G.L.N. Simha is an artist on his terms. He should be happy with his painting first before anyone else sees it or else the painting never sees the daylight again. The author understands the training tradition Simha has gone through and has made a brief study of this in the article.

M. Nagaraja Sharma is an archaeologist and a photographer. Along with him, the Venezuelan poet Rowena Hill and the wellknown poet Mudnakudu Chinnaswamy are featured in the book.

N. Sjoman, is an artist with a sense of humour and a Sanskrit scholar. A Canadian national, he is in love with Mysore for the past three decades. His works are personal statements and take a dig at the existing double standards in the society. He is a writer himself and has co-authored the book ‘Yoga Touchstone’ along with H.V. Dattatreya.

The only architect to be featured in the book, Shashi Bhooshan brought a new aesthetic to the otherwise languishing building architecture of Mysore which once boasted of lovingly built beautiful houses, buildings and palaces.

Though trained in a traditional idiom, Raghupati Bhatta has explored outside the tradition and has been successful in creating tiny worlds within the stifling spaces of narrow cards. Deft strokes of colours transform magically into forms and figures. One of his Visvarupa paintings grace the cover of the book.

N.S. Harsha is a rising star on the horizon of ‘modern art’ and Mysoreans hardly take stock of his creativity. He derives his aesthetics from Mysore, its creatures and contents. A student of CAVA, his paintings and installations are sought after around the globe.

Sami Vaningen is a contemporary art film maker who keeps returning to Mysore, the city where he grew up. Among his 15 films few were shot in Mysore. Another former Dean of CAVA to be featured in this book is Ramdas Adyanthaya. He paints from his experiences in life rather than from academic training.

Babu Eshwar Prasad is articulate about his art. You can read about him in his own words in the book. The article on Penpa Yaasel opens a whole new canvas of Tibetan thangkas. It also juxtaposes the two worlds of Tibetans - their life within Tibet and the other, without.

Pinki hails from the land of Madhubani and Mithila paintings. Her paintings are a mirror to her ecstasy during her creative trance. She is an artist for art’s sake and her art spills out of the canvas into her immediate physical world.
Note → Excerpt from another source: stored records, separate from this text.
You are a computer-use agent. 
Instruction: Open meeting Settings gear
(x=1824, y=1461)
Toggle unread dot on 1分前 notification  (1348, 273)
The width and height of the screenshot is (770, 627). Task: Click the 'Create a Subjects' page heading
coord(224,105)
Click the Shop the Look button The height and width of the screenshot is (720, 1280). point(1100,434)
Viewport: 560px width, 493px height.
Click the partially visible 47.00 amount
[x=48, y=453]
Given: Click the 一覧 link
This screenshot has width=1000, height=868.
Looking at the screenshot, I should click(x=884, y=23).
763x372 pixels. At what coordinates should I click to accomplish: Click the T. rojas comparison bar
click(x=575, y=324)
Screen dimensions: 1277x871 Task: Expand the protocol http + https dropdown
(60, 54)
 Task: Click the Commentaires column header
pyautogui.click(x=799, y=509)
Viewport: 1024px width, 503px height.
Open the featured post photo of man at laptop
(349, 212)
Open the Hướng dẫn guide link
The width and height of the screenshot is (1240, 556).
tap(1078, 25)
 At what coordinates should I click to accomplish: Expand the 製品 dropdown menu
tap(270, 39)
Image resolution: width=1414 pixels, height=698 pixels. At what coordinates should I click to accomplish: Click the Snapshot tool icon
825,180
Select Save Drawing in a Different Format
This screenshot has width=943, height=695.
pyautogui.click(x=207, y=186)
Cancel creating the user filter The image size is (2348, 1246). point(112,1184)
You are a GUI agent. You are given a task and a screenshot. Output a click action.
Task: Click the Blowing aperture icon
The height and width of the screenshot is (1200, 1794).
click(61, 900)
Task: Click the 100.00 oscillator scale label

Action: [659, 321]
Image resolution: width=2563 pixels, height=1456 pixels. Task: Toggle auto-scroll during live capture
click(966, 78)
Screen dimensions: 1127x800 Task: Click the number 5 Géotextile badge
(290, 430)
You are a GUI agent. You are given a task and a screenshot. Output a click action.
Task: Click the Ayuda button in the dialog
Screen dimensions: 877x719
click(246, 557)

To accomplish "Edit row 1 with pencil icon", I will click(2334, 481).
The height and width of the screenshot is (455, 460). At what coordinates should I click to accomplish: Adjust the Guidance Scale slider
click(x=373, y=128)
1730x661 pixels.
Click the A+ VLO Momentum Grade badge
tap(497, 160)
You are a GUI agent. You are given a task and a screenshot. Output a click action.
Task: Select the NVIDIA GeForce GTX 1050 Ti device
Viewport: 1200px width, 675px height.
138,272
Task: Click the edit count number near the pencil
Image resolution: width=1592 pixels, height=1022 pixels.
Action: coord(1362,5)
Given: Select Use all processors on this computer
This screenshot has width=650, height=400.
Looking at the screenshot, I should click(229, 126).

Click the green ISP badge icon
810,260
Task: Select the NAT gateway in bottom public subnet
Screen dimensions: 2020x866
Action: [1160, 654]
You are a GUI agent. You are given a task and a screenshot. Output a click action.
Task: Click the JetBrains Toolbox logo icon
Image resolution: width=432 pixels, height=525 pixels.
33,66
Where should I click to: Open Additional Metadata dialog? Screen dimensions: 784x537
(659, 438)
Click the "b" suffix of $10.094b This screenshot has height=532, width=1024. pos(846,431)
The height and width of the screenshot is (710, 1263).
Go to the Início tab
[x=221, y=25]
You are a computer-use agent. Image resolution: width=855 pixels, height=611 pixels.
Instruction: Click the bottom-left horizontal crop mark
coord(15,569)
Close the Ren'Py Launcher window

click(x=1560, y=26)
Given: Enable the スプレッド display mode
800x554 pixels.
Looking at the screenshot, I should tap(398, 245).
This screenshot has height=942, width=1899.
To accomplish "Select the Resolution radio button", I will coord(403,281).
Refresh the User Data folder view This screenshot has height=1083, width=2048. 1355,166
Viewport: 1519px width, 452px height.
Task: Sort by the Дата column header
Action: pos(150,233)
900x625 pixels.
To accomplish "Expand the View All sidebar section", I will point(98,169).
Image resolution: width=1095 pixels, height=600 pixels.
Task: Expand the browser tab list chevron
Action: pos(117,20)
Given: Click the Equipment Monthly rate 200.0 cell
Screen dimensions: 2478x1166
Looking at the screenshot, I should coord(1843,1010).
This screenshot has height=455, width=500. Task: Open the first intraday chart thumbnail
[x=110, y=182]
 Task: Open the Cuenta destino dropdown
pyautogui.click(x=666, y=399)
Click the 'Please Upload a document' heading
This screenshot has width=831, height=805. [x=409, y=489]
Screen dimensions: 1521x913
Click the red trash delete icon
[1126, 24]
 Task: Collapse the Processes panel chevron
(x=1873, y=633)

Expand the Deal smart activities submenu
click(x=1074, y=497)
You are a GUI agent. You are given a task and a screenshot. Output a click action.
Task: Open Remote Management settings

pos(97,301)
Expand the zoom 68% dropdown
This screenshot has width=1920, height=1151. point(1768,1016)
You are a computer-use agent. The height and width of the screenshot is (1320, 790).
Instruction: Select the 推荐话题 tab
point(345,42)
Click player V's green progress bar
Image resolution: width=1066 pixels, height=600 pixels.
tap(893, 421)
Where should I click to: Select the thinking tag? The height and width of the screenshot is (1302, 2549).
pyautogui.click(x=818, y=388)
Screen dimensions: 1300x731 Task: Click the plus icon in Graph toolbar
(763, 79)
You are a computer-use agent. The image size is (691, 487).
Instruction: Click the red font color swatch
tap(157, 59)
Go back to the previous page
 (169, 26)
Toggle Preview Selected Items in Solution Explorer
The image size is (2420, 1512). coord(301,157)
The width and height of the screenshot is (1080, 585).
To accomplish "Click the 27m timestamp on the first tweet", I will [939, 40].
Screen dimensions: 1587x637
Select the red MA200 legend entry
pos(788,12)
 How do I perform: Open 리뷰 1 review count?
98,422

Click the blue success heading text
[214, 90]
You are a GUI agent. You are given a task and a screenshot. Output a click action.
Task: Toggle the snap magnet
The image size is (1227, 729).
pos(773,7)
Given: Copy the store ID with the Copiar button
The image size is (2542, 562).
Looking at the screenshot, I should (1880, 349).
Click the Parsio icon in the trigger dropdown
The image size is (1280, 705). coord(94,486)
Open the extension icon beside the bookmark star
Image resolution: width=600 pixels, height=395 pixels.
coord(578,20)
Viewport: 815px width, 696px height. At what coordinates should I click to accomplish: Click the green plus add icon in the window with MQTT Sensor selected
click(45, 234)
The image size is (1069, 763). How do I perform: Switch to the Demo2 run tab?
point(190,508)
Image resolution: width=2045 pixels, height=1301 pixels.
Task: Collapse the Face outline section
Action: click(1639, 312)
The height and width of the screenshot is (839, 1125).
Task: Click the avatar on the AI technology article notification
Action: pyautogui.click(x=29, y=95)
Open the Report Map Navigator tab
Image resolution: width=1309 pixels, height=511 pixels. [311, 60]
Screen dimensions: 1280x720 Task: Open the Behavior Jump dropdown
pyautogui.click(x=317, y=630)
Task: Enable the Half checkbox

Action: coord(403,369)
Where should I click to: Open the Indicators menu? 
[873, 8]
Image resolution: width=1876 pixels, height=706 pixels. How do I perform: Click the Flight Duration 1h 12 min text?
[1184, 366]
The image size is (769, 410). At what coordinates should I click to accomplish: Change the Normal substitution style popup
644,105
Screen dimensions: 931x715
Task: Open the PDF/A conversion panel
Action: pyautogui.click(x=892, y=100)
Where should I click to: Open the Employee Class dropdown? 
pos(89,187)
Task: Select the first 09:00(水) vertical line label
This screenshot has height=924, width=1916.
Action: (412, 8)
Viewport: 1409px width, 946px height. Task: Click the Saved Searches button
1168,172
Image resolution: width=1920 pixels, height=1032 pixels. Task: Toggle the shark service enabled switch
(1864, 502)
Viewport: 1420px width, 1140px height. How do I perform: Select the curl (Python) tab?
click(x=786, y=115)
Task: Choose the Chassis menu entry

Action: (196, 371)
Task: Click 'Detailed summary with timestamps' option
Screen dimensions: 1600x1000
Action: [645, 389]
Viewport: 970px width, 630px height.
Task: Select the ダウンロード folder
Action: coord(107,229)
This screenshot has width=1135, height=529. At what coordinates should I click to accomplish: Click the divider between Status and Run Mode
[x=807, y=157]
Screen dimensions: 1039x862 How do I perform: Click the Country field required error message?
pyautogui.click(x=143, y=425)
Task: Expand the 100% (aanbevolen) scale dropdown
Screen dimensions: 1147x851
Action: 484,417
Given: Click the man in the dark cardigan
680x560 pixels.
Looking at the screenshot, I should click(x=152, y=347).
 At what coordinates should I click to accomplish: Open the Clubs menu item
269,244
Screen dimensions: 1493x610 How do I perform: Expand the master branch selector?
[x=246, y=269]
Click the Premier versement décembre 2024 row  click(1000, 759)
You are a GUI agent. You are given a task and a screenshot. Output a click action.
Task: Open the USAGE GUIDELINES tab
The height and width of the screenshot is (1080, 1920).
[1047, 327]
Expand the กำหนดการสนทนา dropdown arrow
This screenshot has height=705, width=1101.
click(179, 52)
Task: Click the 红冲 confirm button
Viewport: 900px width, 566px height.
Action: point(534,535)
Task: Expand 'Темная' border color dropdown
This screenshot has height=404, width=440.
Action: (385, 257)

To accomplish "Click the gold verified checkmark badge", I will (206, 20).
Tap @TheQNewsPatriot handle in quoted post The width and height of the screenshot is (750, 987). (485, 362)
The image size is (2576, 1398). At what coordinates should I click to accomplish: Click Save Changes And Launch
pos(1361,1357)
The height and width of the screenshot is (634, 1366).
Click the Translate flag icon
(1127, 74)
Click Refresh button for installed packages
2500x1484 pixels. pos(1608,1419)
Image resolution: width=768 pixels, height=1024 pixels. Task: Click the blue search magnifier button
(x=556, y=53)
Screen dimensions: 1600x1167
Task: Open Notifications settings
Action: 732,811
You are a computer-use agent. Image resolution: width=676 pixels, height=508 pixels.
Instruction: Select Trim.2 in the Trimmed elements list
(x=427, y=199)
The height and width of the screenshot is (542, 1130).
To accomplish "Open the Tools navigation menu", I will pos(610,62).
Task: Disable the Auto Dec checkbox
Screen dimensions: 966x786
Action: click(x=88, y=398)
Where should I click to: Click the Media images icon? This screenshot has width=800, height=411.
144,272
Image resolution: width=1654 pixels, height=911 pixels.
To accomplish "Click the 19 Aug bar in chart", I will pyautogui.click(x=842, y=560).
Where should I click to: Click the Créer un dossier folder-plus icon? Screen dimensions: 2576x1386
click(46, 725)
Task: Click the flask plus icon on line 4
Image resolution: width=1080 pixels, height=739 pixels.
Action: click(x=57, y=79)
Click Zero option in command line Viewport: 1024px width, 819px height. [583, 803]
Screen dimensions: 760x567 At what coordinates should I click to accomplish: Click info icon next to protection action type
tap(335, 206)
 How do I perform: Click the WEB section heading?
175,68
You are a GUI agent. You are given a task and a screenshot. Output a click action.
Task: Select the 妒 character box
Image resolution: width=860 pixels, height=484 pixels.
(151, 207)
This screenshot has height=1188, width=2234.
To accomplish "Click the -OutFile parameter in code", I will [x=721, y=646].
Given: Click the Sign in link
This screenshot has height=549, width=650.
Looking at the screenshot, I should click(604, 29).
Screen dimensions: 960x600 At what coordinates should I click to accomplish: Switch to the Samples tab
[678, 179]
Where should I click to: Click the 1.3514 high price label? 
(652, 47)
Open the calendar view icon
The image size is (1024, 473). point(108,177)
This book is a very informative one on artists in Mysore and a pleasure to read. It opens up a whole new perspective on an undisclosed world in Mysore. Every now and then Mysore, sort of, peeps out from the book and shows a stark fact about itself which the reader cannot ignore. It is as if a single thread of Mysore’s contemporary story is told through the lives of twenty-three artists. It’s like watching a TV with Picture-in-Picture facility - you are watching a channel, you switch on a small window in a corner of the monitor and take a peek at another channel as well. And when the reader finally turns the last page he yearns for more of Mysore and more artists.

One thing that the book really awakens, a regular Mysorean, to is the fact that there are so many artists enchanted with the city’s charm. They are unseen and unheard of. They remain in the background and work like shadows lurking in the dark deep recesses of the city.

In the beginning the reader may feel a little uncomfortable with the style of Naramani. He at times seems to wander off somewhere which is unconnected with the immediate context but when he returns to the original narrative the reader is surprised when that ‘stray-off’ blends so perfectly with the original context giving it a whole new meaning.

The book contains a picture of the work of each artist and at the back, there is a CD with additional pictures on it. Like this the reader can have a broad view of the work at a relatively low cost. This book, published by the Black Lotus Books Inc., Calgary, Canada, is a snapshot of arts of Mysore in the year 2006.